‘6 Underground’: Film Review

ARTNEWSPRESS: Ryan Reynolds leads a crew of global vigilantes in Michael Bay’s Netflix adventure co-starring Melanie Laurent and Dave Franco.

Indignant about his government’s unwillingness to bring the world’s despots to justice, a cocky billionaire recruits a diverse team of specialists and starts hunting warlords in off-the-grid, accountable-to-nobody fashion. You might think that director Michael Bay is angling to make his star, Ryan Reynolds, the Tom Cruise of a dumber, car-crashier version of the Mission: Impossible films.
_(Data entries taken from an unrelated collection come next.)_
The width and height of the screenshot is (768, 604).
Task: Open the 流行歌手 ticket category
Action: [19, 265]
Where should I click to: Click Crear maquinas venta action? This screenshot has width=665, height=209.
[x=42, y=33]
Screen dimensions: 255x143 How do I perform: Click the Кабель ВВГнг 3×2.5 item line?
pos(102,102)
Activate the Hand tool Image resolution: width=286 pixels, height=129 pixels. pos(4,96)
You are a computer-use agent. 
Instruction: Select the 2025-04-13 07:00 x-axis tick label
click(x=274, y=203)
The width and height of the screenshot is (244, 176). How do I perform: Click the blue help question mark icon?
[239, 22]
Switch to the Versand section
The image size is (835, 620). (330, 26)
But what his new 6 Underground actually feels like is the over-serious pilot episode of a gimmick-driven, globetrotting ensemble adventure hoping to pass for glamorous on network TV circa 1987. Trouble is, those shows — hacky and predictable as they were — hit their origin-story beats much more satisfyingly than this bloated, dull action flick.
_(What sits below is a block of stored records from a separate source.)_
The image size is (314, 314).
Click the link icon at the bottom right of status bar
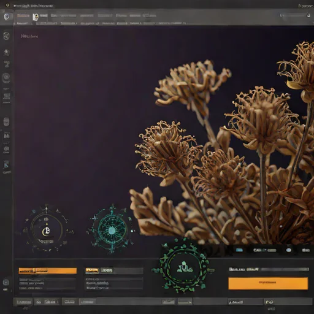[x=270, y=302]
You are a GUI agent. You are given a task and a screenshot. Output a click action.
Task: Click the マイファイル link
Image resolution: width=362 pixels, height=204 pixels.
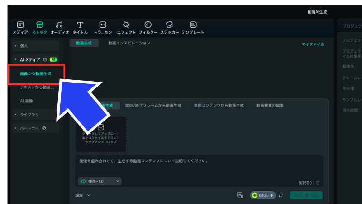coord(313,44)
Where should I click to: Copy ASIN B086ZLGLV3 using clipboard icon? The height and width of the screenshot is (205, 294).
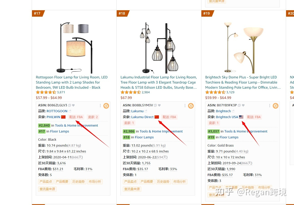[x=70, y=105]
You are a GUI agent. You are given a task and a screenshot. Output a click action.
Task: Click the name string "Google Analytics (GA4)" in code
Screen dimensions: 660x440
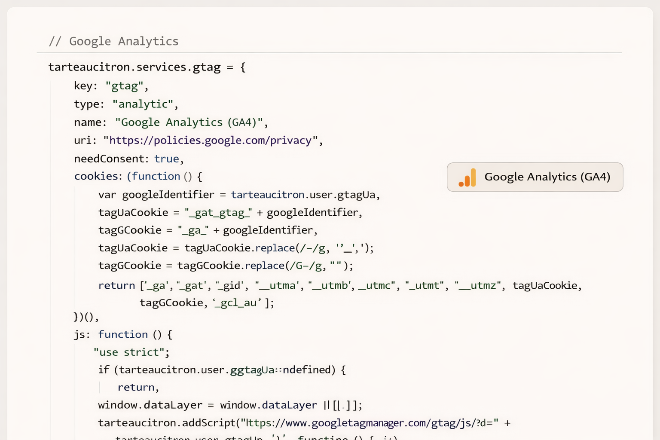point(189,122)
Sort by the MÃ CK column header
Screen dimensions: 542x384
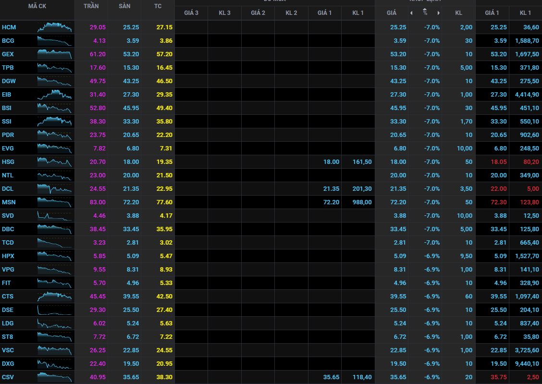tap(37, 6)
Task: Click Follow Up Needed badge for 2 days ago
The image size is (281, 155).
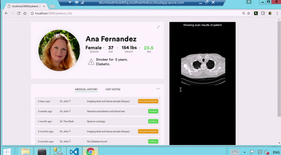Action: click(148, 101)
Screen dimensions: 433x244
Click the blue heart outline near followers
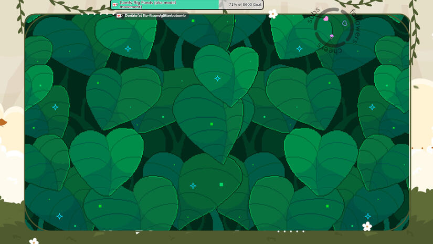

At least fans who still give Bay extravaganzas a chance don’t have to leave home to do it: After hitting select theaters Dec. 11, it joins the dross on Netflix a mere two days later.

“I know what happens when you die,” Reynolds announces in voiceover in the opening scene. “If you’re lucky enough that the world believes you’ve died when you haven’t, and if you have a few billion dollars sitting around, you can spend the rest of your years righting the world’s wrongs without worrying about mortal entanglements like marriages and mortgages. Well, maybe. But isn’t your old accountant going to start wondering how a dead man keeps siphoning millions out of his bank accounts?”
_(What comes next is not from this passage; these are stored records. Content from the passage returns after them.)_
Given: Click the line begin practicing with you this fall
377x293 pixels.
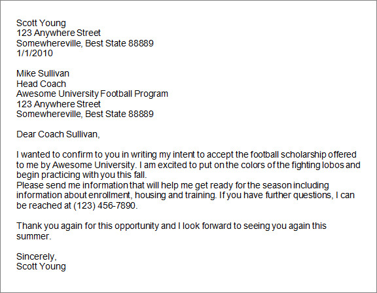Looking at the screenshot, I should point(82,175).
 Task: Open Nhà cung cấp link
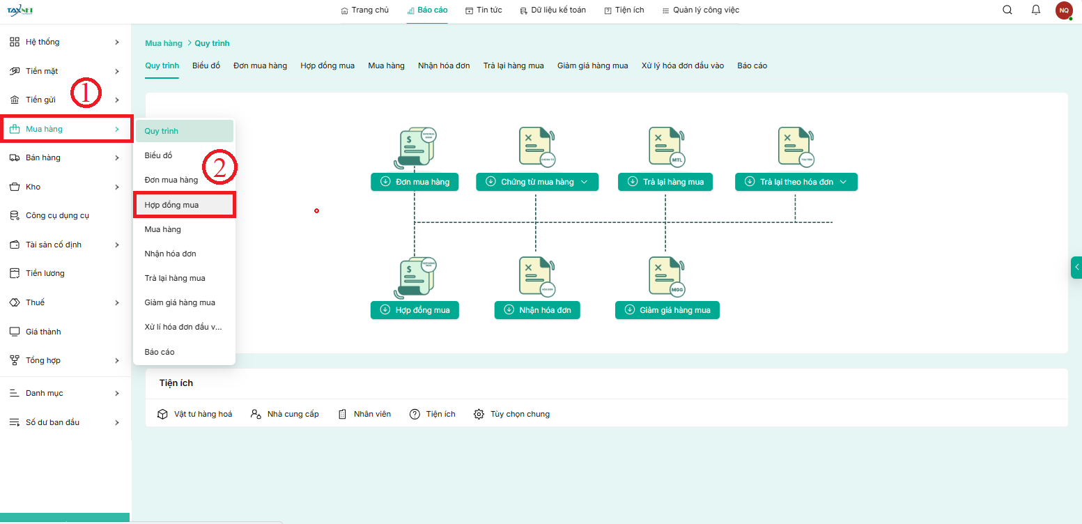coord(285,414)
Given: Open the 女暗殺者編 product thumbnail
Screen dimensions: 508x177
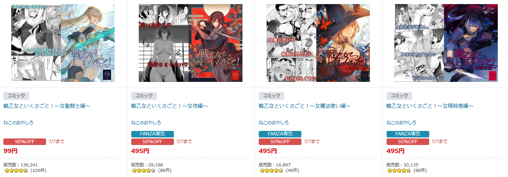Looking at the screenshot, I should coord(446,43).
Screenwriters Paul Wernick and Rhett Reese — whose personal balance sheets include a G.I. Joe dud or Alien ripoff for every Deadpool or Zombieland — don’t care a bit about how this character makes being deceased work for him, and never imagine a single instance in which it helps our man (or those he convinces to follow his lead) get something done. Instead, they just keep asserting the value of this disentanglement from the world, over and over, as if they believe they invented the idea and want to ensure they get the credit. No joke: Sixty-five minutes into the film, we’re still hearing solemn pronouncements like, “the world was wrapped in red tape…so we left it all behind, to become no one….”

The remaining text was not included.